GMH’s domination of the Australian market during 1950s and 1960s with its ‘Holden’ had nothing to do how good or bad the Holden might have been. Put simply, every other fully imported car sold for two to three times more.
On a ‘level playing field’ the Holden during the 1950s and 1960s with its cold vinyl seats, cheap rubber floor mats, aging 6 cylinder engine and zero equipment such as a heater or AM radio (both were expensive extra cost accessories), Would have not sold so well and would have been the failure it should have been in the first place.
Sadly, people often recall history not how it actually took place but how they want to recall it. Yes in the early days GM did make lots of money from their Holden, however they were only able to do this in a highly regulated and protected market. A 45% difference in purchase price is significant!
As Australia progressively lifted the 45% import duty, Holden sales dropped off. GM was RIGHT to exit the Australian manufacturing market and remain in Australia in reduced form as General Motors Special Vehicles (GMSV).
Oh dear.
GM agreed – after nagging by GMH’s UK ex-Vauxhall boss Laurence Harnett – to develop an Oz car, but Oz govt bank loans paid for the building of it, because US GM refused to. As for the duties, they were long in place, as I mentioned above, and btw, duty actually peaked at 57.5% in the ’70’s. Rather than “sadly” remembering that past in some rose-tinted view, I didn’t for a second suggest the cars themselves were necessarily anything like the best in the time they dominated, though the simplicity and ground clearance stuff did suit a dirt-road, much-less-wealthy-than-US market. In fact, parochialism or nationalism was as big a factor as tariffs in Holden’s dominance, as you seem not to know that plenty of others assembled or manufactured here under the same tariffs. As for the “aging” six, it was new in ’63, reasonably up-to-date (thinwall cast, hydraulic tappets, etc) and almost bizarrely, almost identical to the Chev six introduced the same year in the US, so it was ok for a good ten years after that (if starting not to be thereafter). As for the Cheviacs of the period ’49 to ’70, if they were regarded as better it was because of the brand history, and because by Oz standards, were luxurious, what with V8’s and carpet(!) and so on: in a world-familiar pattern, they were considered better cars largely because they cost a bundle – the old snob-value equation – despite being assembled from Canadian kits locally, by GMH.
I covered the content of your last line above, but for clarity, yes, manufacturing locally was not world-viable after about 2010-ish: but to ultimately trash a valued brand rather than manage it as an imported thing, was, unfortunate as it is to say, a prime example of US corporate myopia that the rest of the world has had to put up with far, far too often.
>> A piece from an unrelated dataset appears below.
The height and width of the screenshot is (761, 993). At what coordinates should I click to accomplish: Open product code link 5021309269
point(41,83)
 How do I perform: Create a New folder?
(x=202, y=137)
Yes, Durant and Sloan were very smart men and they created and/or managed one of the world’s largest corporations. However, there was a lot of overlap in the prices and features available in the various car lines of the Sloan ladder. In the beginning when the company was getting started and up to speed, this may have been a good thing offering customers a whole gamut of choices within one car company, but as time and the decades wore on, the Sloan ladder became a hinderance to the company as it had too many overlapping models among the various divisions and the company resorted to “badge engineering” in many of its lines of cars. Of course, hindsight is always 20/20 and at the time I guess it seemed like a great idea!
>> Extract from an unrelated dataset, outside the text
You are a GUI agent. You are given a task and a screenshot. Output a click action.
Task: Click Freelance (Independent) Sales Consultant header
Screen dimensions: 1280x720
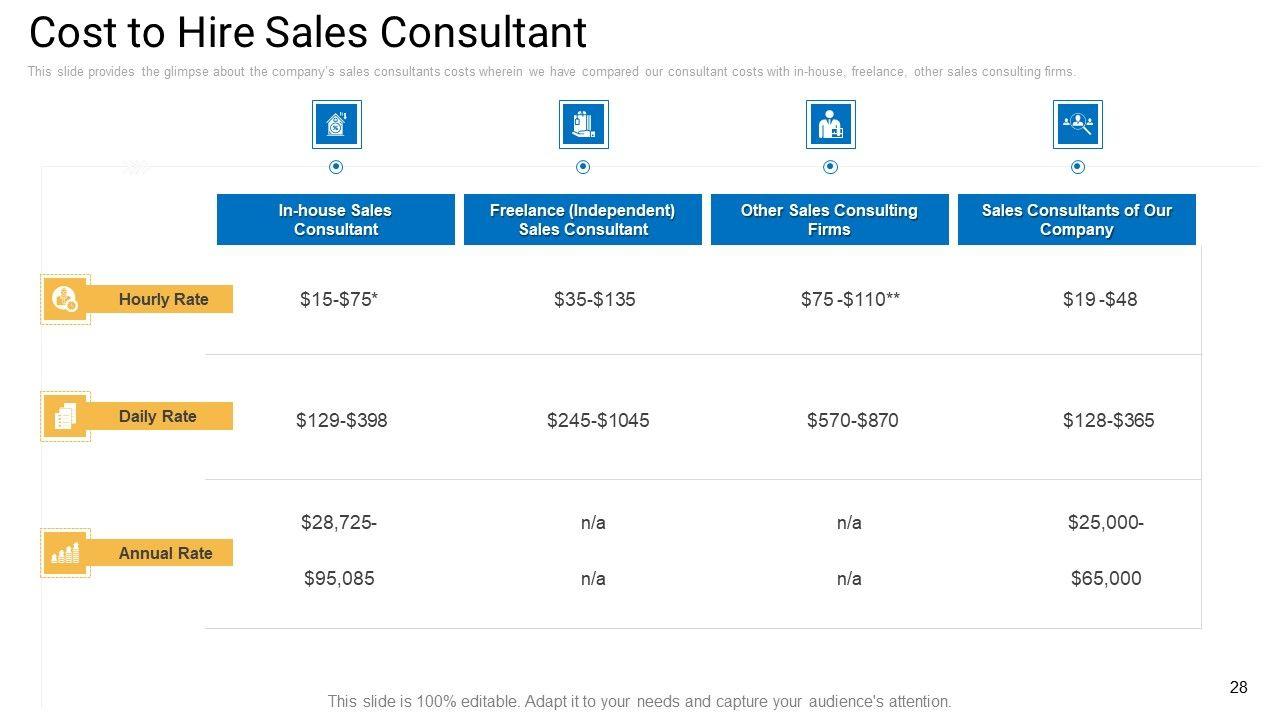coord(582,220)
The thing is, car companies sell to dealers, not consumers. Heading into 1960 dealers were clamoring for compacts. GM tried to give each marque something different, in sheetmetal and mechanics. All well and good. Soon each marque has a subcompact, compact, midsize and full size, with a ponycar or PLC thrown in. The bean counters wonder why each marque has their own engines with a few cubic inches of each other, as the expenses for mileage and pollution control rise. Customers start to wonder what a Bonneville (or 88 for that matter) have that a Caprice doesn’t. Major badge engineering ensues, and the smaller dealerships are replaced by ones that can be seen from space. The mid/premium car, where the real corporate money is made, shrivel up and die.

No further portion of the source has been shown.